Enough time had passed since for the ankle to heal, but she was skittish, remembering the tweak she’d felt deep in the tendons and muscles when she’d initially sprained it. She could probably run again . . . but what if she couldn’t? Give it one more week , she thought. You have the entire second half of the winter to get back in shape .

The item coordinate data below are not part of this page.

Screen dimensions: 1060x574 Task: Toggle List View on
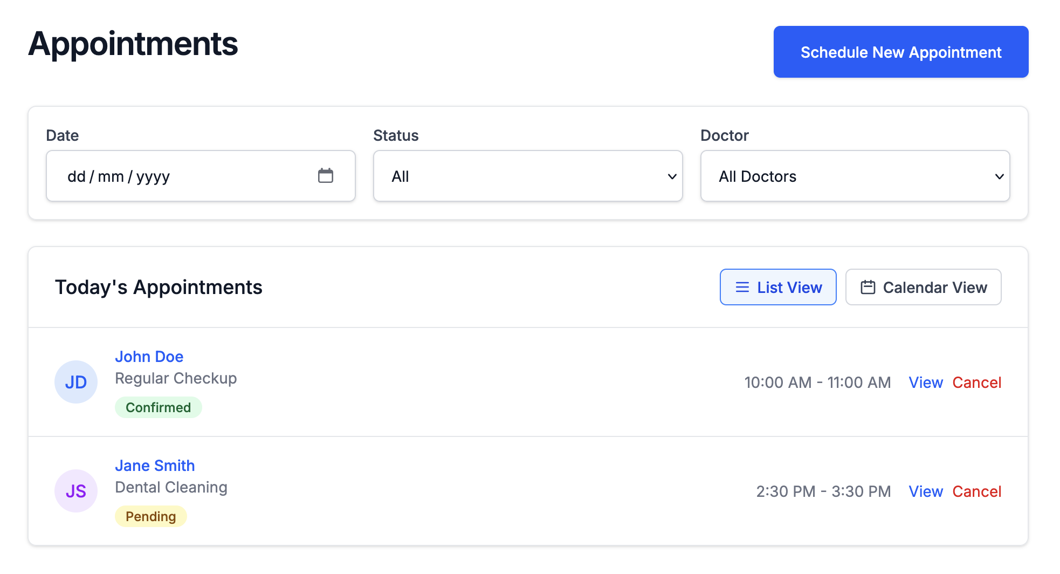[x=778, y=287]
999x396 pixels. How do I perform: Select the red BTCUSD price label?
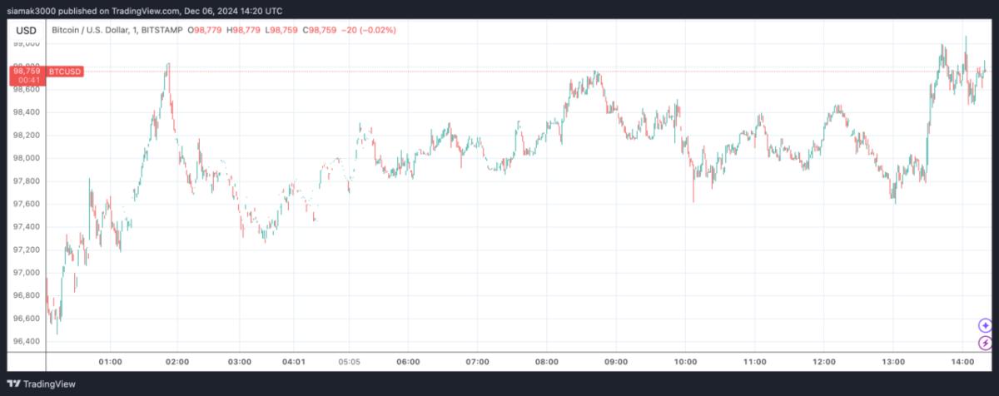(66, 72)
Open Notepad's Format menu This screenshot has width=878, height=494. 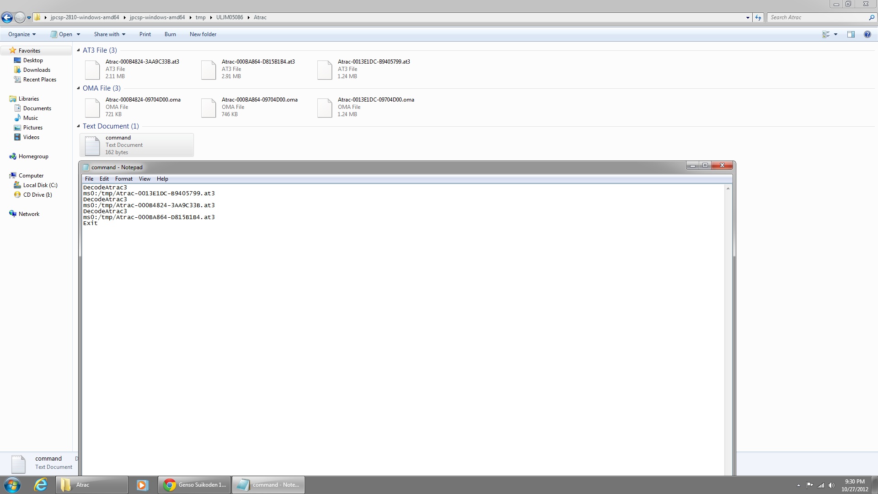coord(123,179)
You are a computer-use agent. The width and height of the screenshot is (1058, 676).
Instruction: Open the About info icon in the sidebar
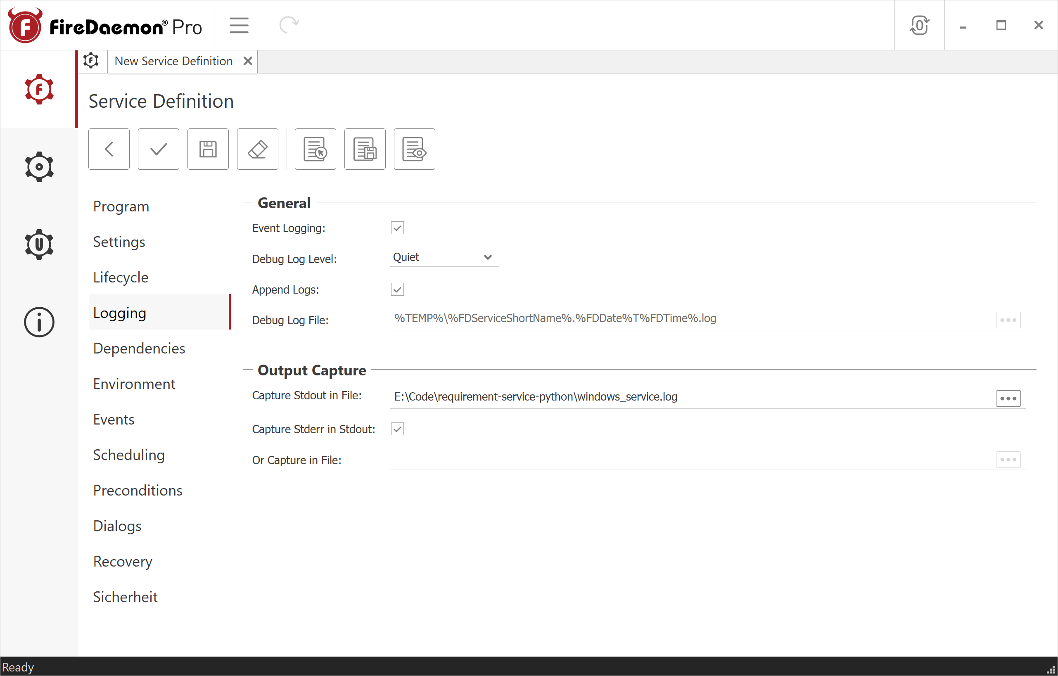coord(39,322)
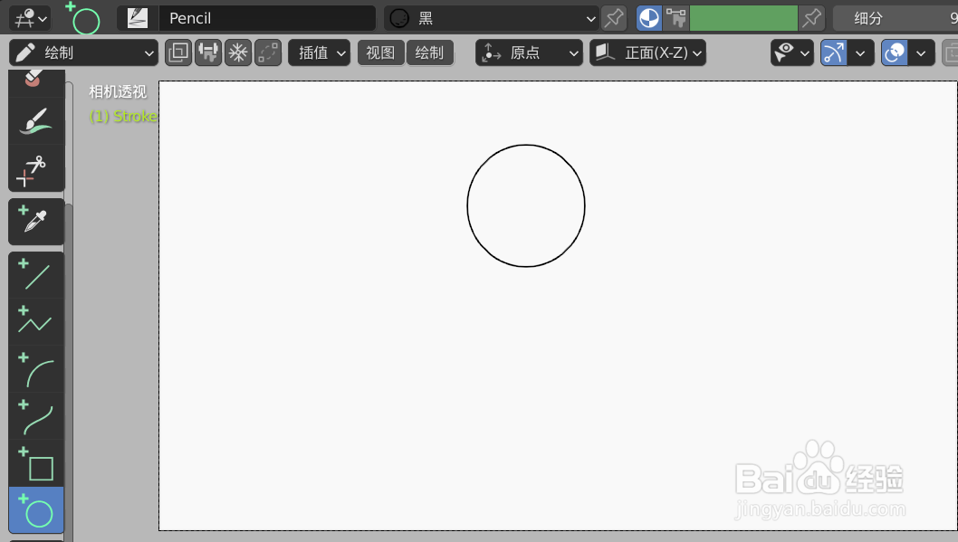Open the 插值 interpolation dropdown
958x542 pixels.
coord(319,52)
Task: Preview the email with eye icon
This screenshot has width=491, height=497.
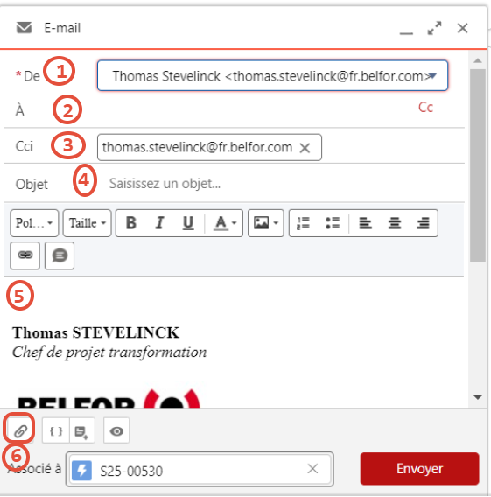Action: [116, 431]
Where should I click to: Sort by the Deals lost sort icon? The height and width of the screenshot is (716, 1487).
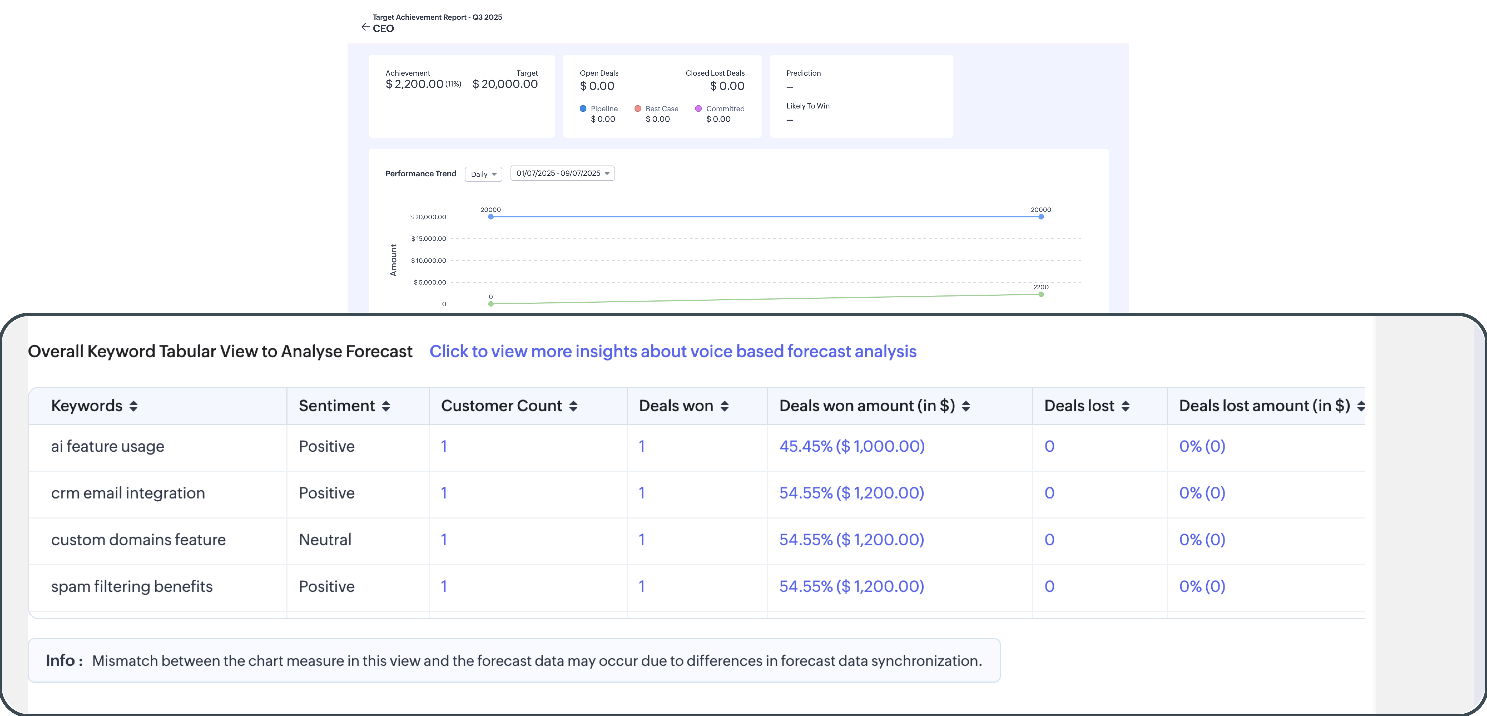point(1125,406)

Whatever she did, whenever she did it, Cass knew she had to do something to stretch her body and mind. Between the darkness outside the station and the lassitude she felt inside herself, exercise seemed the only weapon against the creeping sense of depression gripping everyone on base. She’d been ashamed that she hadn’t been able to summon any empathy for Jun when he’d broken down in the galley; maybe with enough time in the gym she could beat some humanity back into her soul.

Grumbling, she mounted one of the stationary bikes and started pedaling. Thirty minutes later, having built up a decent sweat at the expense of a throbbing in her ankle, she strapped on a pair of boxing gloves and began slugging the punching bag, careful to put most of her weight on her good ankle. Imagining Keene’s or Hanratty’s face in place of the bag helped the throbbing go away.